In 1874, Henrik Ibsen asked Grieg to contribute incidental music to his new play Peer Gynt (it had been a poem first), resulting in some of Grieg’s most popular music. The play (originally written in 1867) was first staged with Grieg’s music in February 1876, and the music became a double set of suites, op. 46 and 55. Within the year, he had also written a number of pieces inspired by the natural surroundings at his new quarters in Lofthus; these included Six Songs, op. 25, “The Mountain Thrall,” op. 32, for baritone, horns, and strings, and a String Quartet in G minor, op. 27.
The Mature Composer
Though in the late 1870s Grieg began to experience periods in which poor health prevented him from producing new music, performances of his already established and popular works occupied much of his time. By 1880 he was ready to resume writing, and turned to the work of a compatriot for the text of his Twelve Songs to Poems of A.O. Vinje, op. 33 (two of the songs had been composed earlier, but the majority date from 1880).
Grieg transcribed two of these songs for string orchestra as Two Elegaic Melodies, op. 34, after he became conductor of the Bergen Harmonic Society. His duties with the orchestra, from 1880-1882, largely kept him from his own creative pursuits, but in 1882 he was able to complete a cello sonata. This work was written for his older brother John, an accomplished cellist who had attended the Leipzig Conservatory during Grieg’s final years there. It was a resounding success at its1883 premiere in Leipzig.
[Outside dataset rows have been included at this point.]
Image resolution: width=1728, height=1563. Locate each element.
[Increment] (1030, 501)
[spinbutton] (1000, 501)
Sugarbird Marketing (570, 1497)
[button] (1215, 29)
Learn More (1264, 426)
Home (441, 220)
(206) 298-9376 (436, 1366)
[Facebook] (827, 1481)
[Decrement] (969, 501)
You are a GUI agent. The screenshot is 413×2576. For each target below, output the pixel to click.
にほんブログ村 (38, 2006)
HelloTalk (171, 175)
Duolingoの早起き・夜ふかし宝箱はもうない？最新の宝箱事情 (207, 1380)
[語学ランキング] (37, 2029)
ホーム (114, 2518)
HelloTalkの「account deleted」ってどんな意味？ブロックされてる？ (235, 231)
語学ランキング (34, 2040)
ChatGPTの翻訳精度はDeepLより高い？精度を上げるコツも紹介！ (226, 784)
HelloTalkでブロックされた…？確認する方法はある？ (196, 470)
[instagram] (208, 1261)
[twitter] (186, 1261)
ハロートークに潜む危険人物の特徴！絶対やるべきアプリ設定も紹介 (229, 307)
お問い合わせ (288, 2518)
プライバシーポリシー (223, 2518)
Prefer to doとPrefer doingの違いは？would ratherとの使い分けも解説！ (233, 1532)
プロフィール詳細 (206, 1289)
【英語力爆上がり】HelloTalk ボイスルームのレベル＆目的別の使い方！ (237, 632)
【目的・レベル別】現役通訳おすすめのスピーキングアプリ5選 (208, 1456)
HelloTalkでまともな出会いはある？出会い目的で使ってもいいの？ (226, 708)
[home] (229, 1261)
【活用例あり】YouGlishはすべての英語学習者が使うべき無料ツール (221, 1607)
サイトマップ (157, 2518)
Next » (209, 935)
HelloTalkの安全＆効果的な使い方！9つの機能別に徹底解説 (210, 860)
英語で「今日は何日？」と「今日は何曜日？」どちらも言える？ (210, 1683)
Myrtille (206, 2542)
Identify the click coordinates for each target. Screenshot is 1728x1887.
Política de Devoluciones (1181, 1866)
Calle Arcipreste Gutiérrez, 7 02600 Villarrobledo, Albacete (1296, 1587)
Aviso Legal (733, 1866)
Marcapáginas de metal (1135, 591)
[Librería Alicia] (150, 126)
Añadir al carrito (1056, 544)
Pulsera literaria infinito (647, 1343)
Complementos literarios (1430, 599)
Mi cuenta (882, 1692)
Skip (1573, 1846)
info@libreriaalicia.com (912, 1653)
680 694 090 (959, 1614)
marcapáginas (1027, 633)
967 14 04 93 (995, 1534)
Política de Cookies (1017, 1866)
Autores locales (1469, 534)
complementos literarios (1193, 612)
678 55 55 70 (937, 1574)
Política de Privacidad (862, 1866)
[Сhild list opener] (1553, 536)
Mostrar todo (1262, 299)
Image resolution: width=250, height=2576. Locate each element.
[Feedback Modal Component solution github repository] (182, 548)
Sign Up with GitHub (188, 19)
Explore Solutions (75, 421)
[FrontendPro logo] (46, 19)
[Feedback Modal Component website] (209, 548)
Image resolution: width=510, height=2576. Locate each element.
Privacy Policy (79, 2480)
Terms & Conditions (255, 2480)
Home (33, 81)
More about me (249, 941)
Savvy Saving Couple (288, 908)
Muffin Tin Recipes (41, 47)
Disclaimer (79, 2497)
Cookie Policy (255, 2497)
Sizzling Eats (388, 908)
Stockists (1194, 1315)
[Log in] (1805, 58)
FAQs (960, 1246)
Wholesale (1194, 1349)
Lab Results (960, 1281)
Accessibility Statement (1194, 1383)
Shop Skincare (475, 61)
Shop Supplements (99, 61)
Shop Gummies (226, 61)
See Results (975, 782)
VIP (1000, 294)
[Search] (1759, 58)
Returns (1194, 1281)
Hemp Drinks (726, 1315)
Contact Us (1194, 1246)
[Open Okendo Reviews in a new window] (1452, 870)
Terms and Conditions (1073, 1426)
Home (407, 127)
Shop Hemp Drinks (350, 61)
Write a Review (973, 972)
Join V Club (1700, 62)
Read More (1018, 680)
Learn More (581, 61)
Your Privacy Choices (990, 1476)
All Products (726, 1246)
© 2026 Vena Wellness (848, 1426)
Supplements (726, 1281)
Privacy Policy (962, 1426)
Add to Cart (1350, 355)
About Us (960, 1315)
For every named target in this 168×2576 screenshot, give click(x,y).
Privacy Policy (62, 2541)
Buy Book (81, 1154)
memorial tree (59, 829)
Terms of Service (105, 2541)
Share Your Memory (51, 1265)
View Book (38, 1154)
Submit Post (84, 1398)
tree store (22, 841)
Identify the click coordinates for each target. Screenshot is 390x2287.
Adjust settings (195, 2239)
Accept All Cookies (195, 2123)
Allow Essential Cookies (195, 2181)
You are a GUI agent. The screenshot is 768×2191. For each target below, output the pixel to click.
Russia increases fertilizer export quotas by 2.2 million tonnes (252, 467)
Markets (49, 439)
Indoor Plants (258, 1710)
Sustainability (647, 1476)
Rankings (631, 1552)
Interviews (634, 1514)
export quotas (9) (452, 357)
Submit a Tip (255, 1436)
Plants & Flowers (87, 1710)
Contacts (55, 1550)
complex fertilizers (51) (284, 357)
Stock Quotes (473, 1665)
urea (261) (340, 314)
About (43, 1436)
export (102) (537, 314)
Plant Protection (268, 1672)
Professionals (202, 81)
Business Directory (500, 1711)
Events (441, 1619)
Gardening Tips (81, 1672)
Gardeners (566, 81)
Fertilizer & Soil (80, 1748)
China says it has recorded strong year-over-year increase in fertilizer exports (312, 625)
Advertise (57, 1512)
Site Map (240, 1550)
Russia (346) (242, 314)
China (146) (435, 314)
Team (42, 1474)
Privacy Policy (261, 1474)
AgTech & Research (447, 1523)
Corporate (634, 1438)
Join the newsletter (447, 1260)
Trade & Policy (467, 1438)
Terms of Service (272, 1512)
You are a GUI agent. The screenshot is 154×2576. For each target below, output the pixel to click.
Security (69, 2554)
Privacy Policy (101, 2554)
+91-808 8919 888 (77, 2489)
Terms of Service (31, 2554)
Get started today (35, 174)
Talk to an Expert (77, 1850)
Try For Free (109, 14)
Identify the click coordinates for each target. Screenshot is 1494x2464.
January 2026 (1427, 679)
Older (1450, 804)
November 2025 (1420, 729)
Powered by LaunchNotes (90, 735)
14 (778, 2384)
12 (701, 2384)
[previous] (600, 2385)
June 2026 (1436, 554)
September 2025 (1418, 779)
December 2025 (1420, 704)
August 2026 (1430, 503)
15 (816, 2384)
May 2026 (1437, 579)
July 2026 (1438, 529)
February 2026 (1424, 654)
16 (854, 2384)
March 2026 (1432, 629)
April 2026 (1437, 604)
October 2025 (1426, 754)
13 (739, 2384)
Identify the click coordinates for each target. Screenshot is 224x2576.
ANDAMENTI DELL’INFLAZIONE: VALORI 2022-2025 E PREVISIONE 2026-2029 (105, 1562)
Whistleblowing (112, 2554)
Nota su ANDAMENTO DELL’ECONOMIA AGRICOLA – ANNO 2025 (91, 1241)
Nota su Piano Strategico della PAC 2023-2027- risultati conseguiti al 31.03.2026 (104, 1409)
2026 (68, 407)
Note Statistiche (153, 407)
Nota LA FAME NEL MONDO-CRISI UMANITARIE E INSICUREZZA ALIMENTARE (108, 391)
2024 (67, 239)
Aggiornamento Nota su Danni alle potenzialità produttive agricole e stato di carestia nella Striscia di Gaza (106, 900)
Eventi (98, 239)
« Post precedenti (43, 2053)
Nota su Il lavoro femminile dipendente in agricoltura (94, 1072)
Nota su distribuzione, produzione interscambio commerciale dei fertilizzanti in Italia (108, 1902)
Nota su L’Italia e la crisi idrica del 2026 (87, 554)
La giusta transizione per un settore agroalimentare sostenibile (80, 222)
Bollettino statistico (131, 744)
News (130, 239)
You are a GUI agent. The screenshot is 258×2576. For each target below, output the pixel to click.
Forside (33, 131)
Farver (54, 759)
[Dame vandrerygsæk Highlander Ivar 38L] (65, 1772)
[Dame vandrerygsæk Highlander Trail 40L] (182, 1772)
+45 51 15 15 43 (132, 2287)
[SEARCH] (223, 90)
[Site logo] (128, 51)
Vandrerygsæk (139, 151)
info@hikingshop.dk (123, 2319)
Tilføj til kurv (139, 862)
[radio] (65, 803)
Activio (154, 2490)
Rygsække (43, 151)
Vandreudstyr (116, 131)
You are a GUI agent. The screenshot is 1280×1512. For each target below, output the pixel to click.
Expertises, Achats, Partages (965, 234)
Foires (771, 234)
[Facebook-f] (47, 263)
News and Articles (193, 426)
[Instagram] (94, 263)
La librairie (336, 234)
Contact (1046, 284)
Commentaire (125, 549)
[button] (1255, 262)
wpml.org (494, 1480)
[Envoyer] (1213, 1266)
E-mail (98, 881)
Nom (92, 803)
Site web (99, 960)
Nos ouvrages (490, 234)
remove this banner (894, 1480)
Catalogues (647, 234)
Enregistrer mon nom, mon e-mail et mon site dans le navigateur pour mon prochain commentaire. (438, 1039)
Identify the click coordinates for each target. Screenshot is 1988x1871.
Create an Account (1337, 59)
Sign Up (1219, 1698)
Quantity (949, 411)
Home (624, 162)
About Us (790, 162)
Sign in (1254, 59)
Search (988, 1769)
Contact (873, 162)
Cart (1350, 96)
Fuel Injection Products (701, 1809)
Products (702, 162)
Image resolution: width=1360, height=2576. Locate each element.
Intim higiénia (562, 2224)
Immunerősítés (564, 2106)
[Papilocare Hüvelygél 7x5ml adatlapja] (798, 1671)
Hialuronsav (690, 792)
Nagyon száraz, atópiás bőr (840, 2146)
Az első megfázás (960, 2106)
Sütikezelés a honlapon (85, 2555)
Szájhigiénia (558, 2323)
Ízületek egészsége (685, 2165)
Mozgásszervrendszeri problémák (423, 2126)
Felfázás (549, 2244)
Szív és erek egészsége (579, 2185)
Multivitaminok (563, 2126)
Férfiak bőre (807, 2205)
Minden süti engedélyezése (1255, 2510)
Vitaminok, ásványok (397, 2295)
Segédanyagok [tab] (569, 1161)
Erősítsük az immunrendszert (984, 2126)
Grieg’s marriage was undergoing some strain, and when he undertook a tour of Europe in 1883, it was alone. He stopped in Bayreuth to see the opening of Wagner’s opera Parsifal, then traveled to Weimar to visit Liszt again, and to work with the Court Orchestra, and then continued across Germany and Holland in a series of recitals. Nina had been staying in the home of friends, who were able, through letters, to convince the Griegs to reconcile and to meet in Leipzig for further travels in 1884.
That year, Bergen celebrated the 200th anniversary of its native playwright Ludvig Holberg’s birth, and Grieg composed the Holberg Suite, op. 40, in honor of the event. Initially it was a piano piece, modeled after the eighteenth-century keyboard suite, but Grieg adapted it as a suite for string orchestra following the premiere.
On New Year’s Day, 1888, Grieg found himself at a lunchtime meeting in Leipzig that is now legendary to scholars of Western music history. Dining at the home of the violinist Adolph Brodsky, Grieg shared the meal with his fellow composers Johannes Brahms and Pyotr Ilyich Tchaikovsky. The latter immediately became a lifelong friend, and Grieg also formed a lasting friendship with Frederick Delius around the same time in Leipzig. He would later (1896) reconnect with Brahms as well during an extensive visit to Vienna. On another tour, shortly after the storied lunch, Grieg made a wildly successful debut in London. The income from his recitals abroad helped to finance a new home, which he called Troldhaugen.
On one of his journeys abroad, in 1889, Grieg spent time in Paris, conducting the Colonne Orchestra. There, he made the acquaintance of many figures in contemporary French music, including Vincent d’Indy. Grieg’s music made quite an impression in France; he is considered to have been very influential on the music of composers such as Claude Debussy and Maurice Ravel.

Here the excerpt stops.